As a small-business owner and entrepreneur, I am writing to urge the Maine legislature to pass LD 431 – An Act to Enable the Dirigo Health Program to be Self-Administered, sponsored by Rep. Jill Conover of Oakland. I appeared in November at the Bureau of Insurance public hearing in Gardiner regarding the outrageous rate increase Anthem was then requesting for the Dirigo product. I left that hearing mystified by Anthem’s reluctance to answer questions. I am convinced from what I heard and saw that Anthem is no friend to the Dirigo plan or its subscribers.

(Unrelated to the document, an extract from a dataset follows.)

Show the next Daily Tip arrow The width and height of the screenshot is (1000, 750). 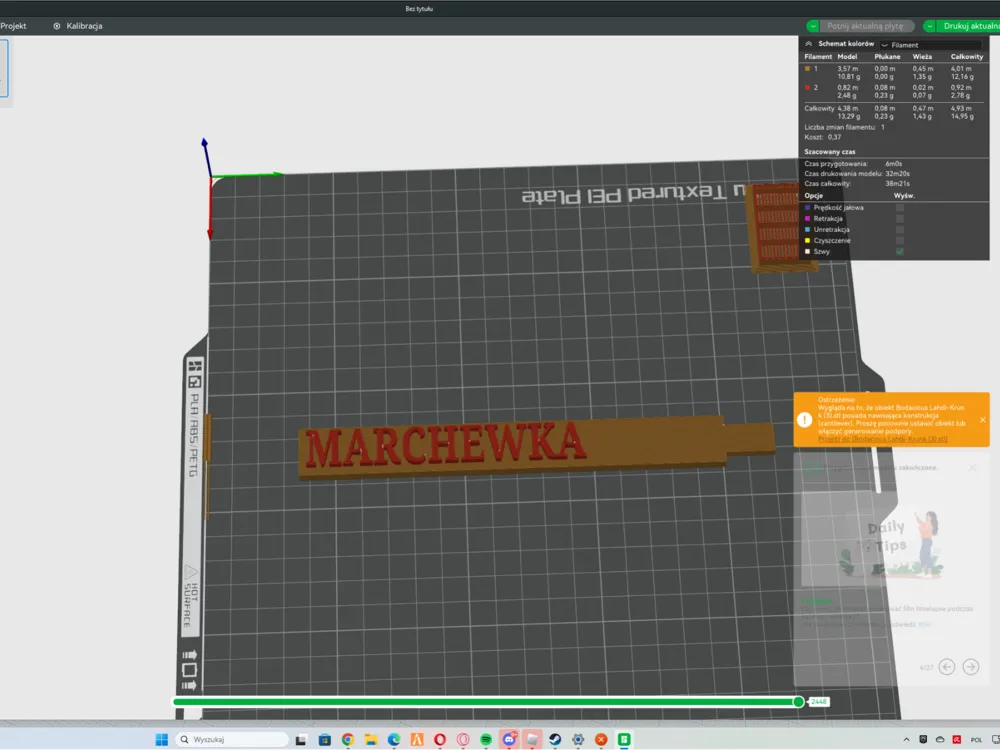[x=971, y=666]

DirigoChoice is thriving as a viable, affordable health insurance plan for Mainers. Before I quit a full-time job in Maine to start my own business, I carefully investigated health insurance options for my husband and me. Policies available to us as nongroup subscribers were exorbitant; premiums for policies approximating the coverage offered by my then-employer were well over $1,000 a month. Group policies available by joining one or other professional association carried lower premiums, but such policies essentially covered only catastrophic care. Although both my husband and I are in reasonably good health, neither of us is a “spring chicken,” and going without health insurance is not an option for us. Neither is reducing our coverage to one of Anthem’s so-called high-deductible, catastrophic plans. The only solution was coverage through COBRA.

Our COBRA period was about to expire when the DirigoChoice program opened enrollment, and we became subscribers in January 2005, Dirigo’s first month. To keep my publishing-consulting and editing business here in Maine, I need access for my husband and me to affordable health care, which also means access to affordable health insurance. My husband and I own our home in Camden, and we intentionally do most of our business with local, Maine companies.

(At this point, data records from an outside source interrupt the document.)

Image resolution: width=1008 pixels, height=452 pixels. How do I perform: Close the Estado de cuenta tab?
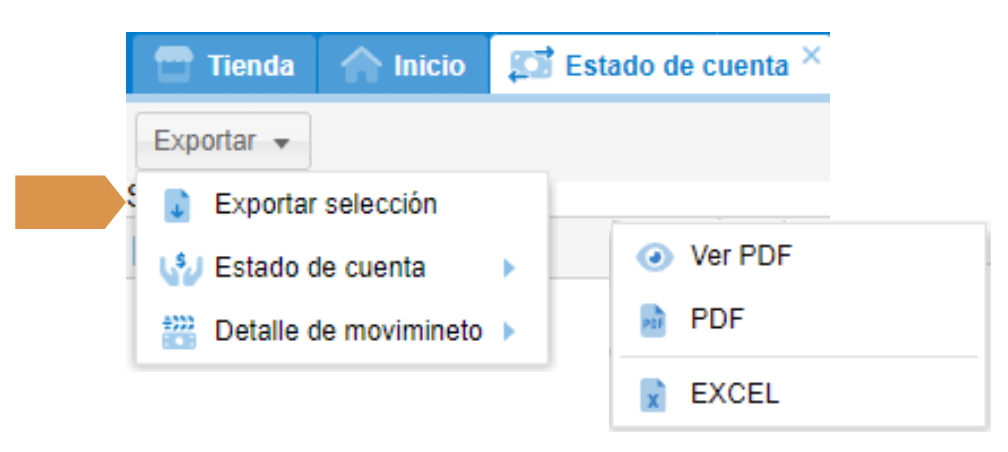pos(811,55)
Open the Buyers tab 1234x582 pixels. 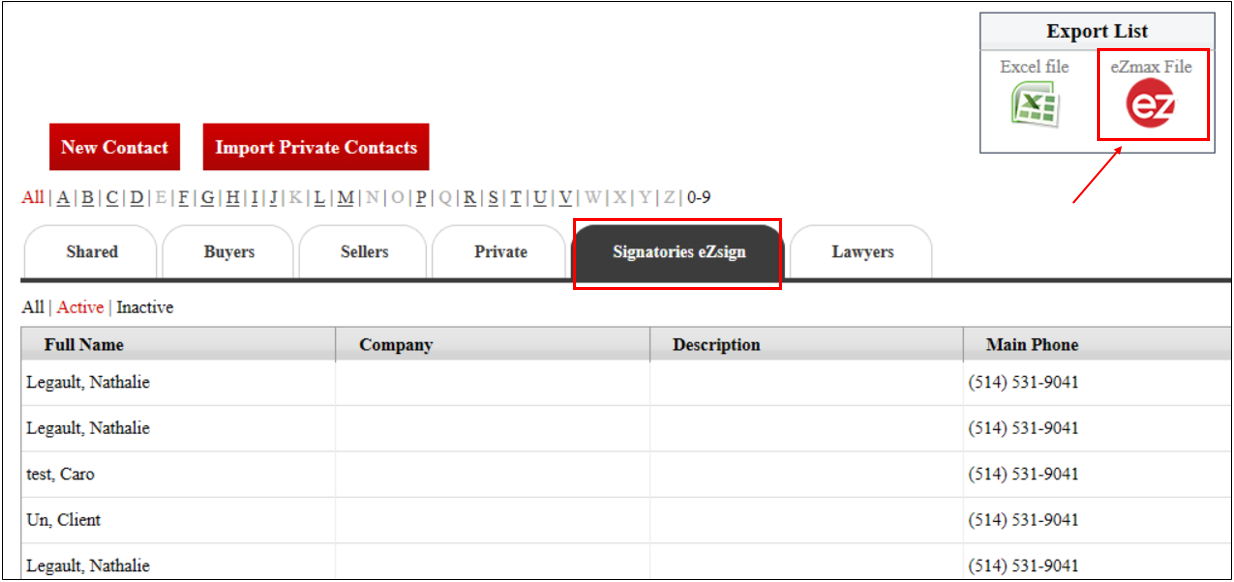click(x=229, y=252)
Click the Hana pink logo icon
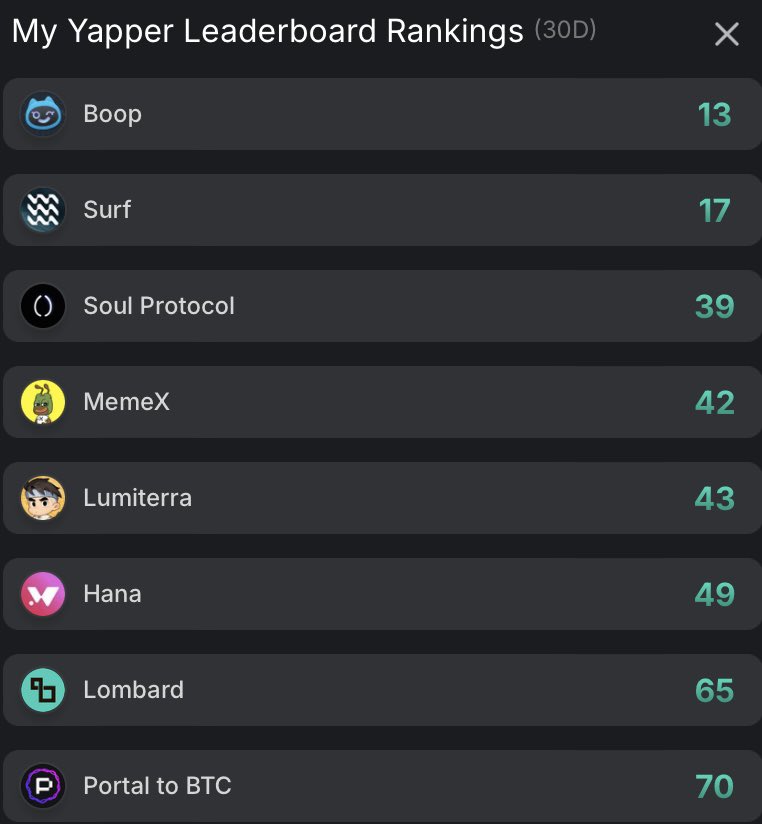This screenshot has height=824, width=762. coord(43,594)
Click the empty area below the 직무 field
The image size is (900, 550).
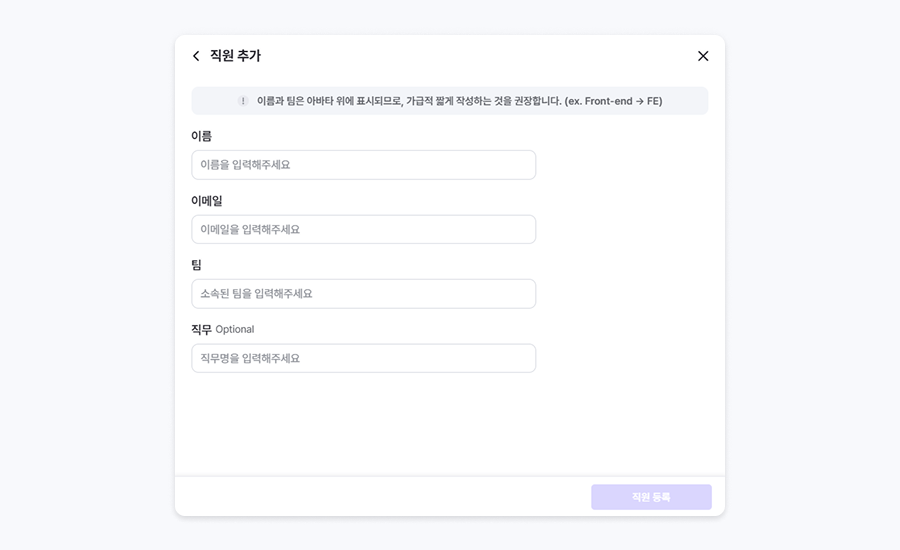point(450,425)
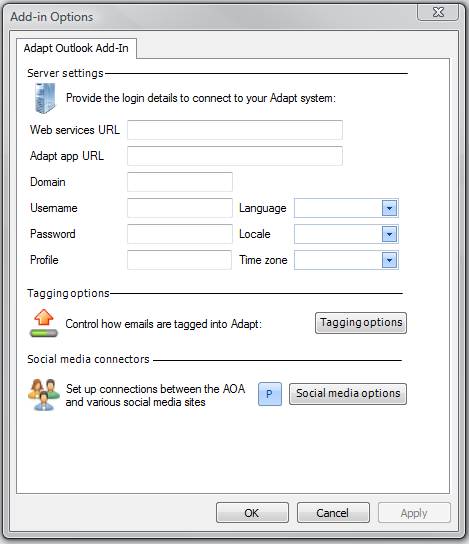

We think we contribute as much to the state’s economy as our household income can bear. Are we the kind of people Anthem wants to drive from the state because health insurance, and health care, is no longer affordable? This is a company that posted profits of $41 million in 2005, just before they demanded double-digit rate increases.

Dirigo Health premiums will become unaffordable if its competitor in the market, Anthem, is allowed to continue to administer the state’s product. After posting a $3.6 million profit off of the DirigoChoice product alone, Anthem had the audacity to ask for a rate hike of 23 percent. Allowing Dirigo to self-administer means that money could be put back into the Dirigo Health system, to lower premiums for subscribers and to expand Dirigo so it can cover more Mainers.

Maine People’s Alliance and Consumers for Affordable Health Care are two nonprofit entities that have done what to my mind is a real public service by championing the plan in public hearing after hearing, doing their own research as a necessary counterpoint to information released by Anthem, and keeping consumers informed about the facts regarding Dirigo.

In fact, it was through MPA – not Anthem – that I first learned that enrollment for DirigoChoice was about to open back in the fall of 2004. And CAHC legally intervened, on behalf of consumers, to fight Anthem’s exorbitant rate requests, and is still fighting in the Maine Law Court for the savings offset payment to be honored, as agreed, so Dirigo can continue to function.

Over the years I have subscribed to many different health plans, either as a corporate employee, a state employee, or a self-employed, nongroup individual. The plans have run the gamut from HMOs to POS plans to government-sponsored plans. Before Dirigo Health, however, I had never encountered a health insurance plan that was administered by a competitor.

I implore all legislators to do your utmost to see that the Dirigo Health fulfills its mission to provide viable and affordable health care insurance to Mainers like me, and right now that means supporting LD 431. Let’s take control of the program, get rid of the profit motive, lower premiums, and cover more people.

Deborah Oliver is a DirigoChoice subscriber and advocate. She is the owner of Ab Initio (“From the Beginning” Publishing Consulting and Editing) in Camden.